• **Exercise brief**
Copy nothing before the line that contains "Image resolution: width=900"; from there, transcribe each line exactly through the end of the material, omitting pictures.

• **Exercise materials**
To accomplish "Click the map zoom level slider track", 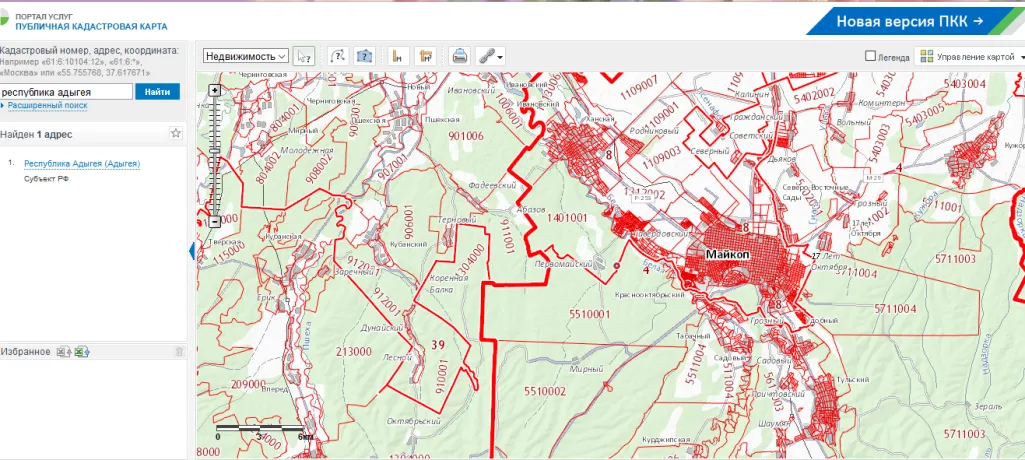I will 214,156.
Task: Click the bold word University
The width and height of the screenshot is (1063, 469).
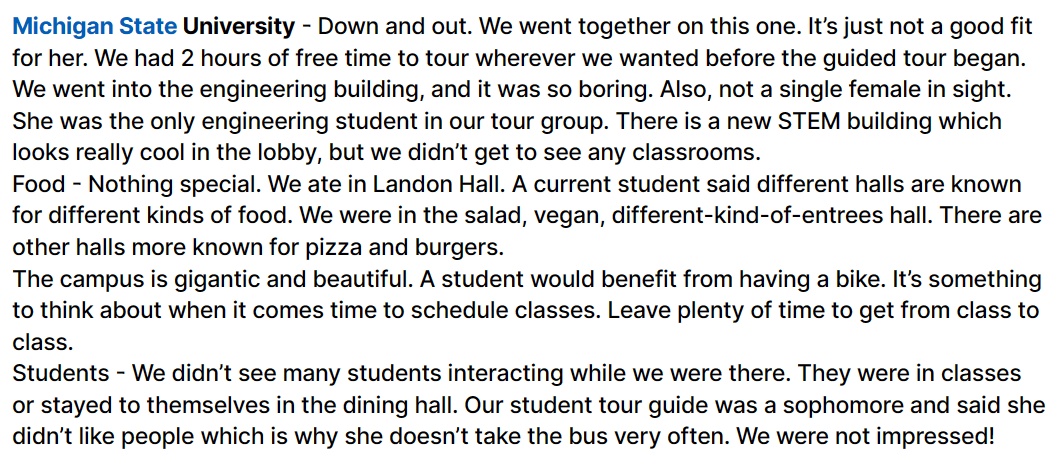Action: 239,28
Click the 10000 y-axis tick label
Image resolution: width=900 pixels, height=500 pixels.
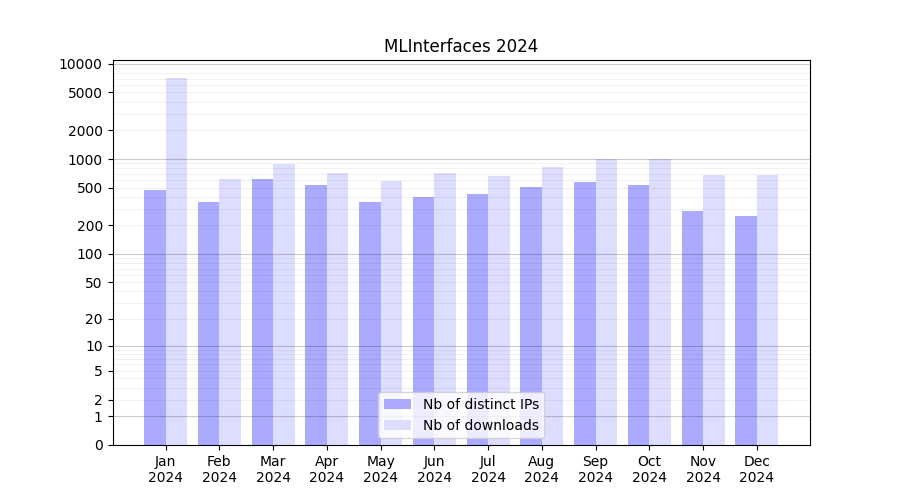click(x=81, y=64)

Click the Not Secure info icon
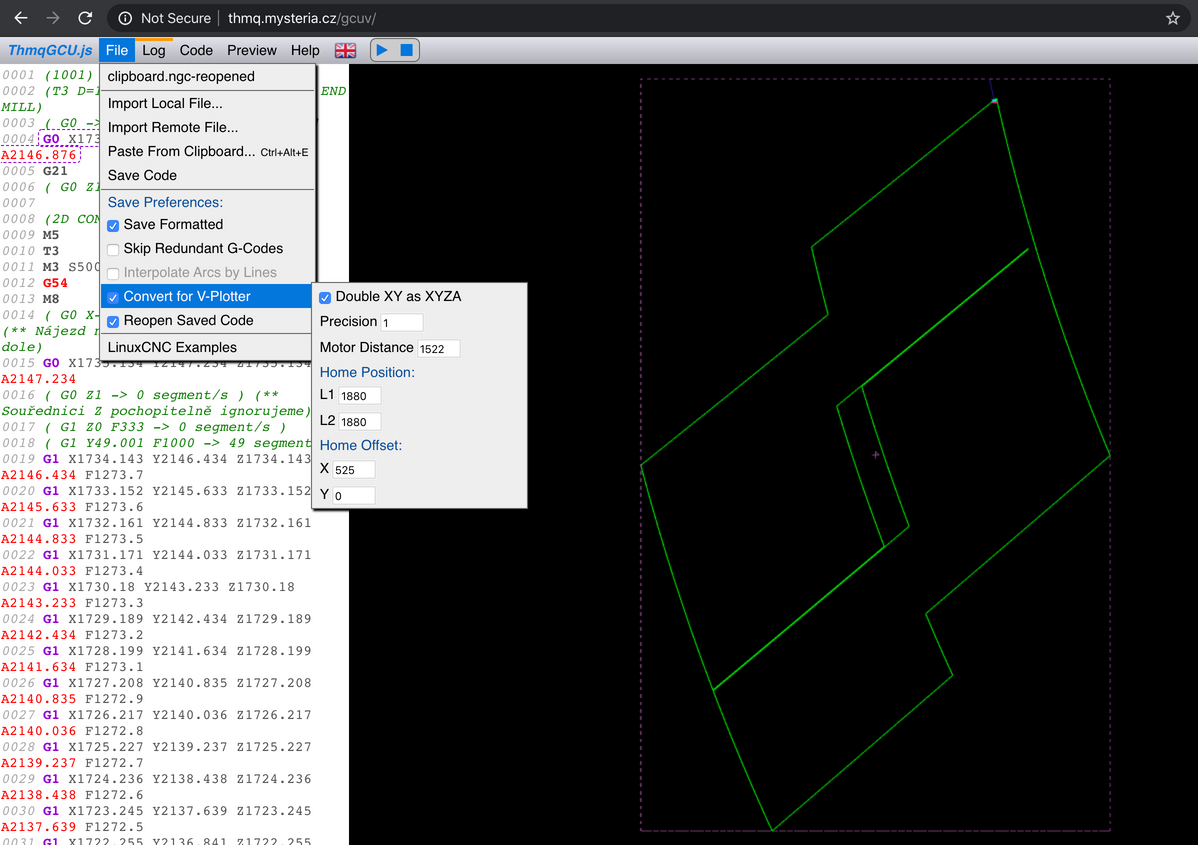(125, 18)
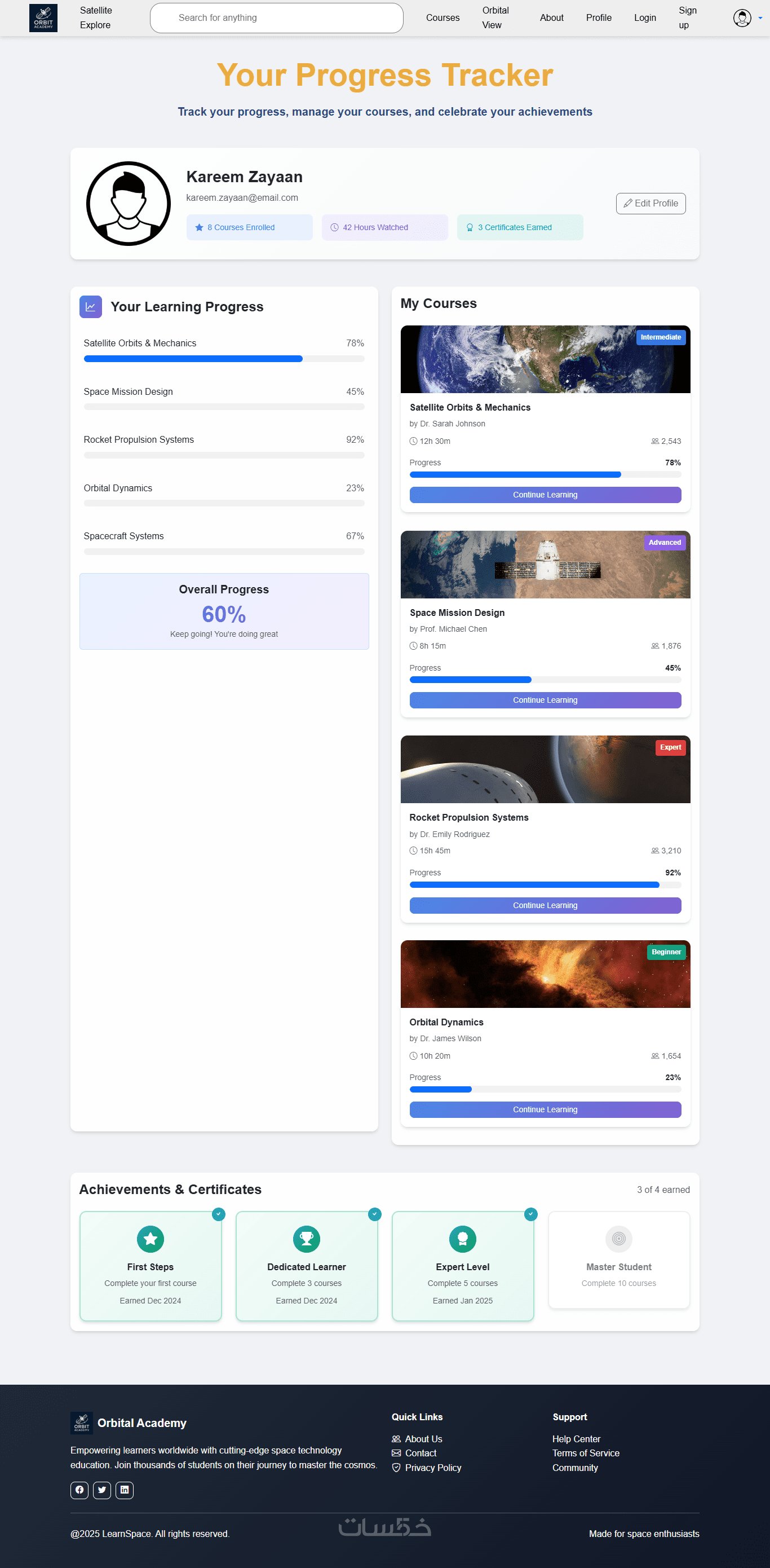Click the learning progress chart icon

click(x=91, y=307)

• **Completed task**
Image resolution: width=900 pixels, height=500 pixels.
click(x=81, y=64)

Click the Not Secure info icon
(125, 18)
Click the learning progress chart icon

click(x=91, y=307)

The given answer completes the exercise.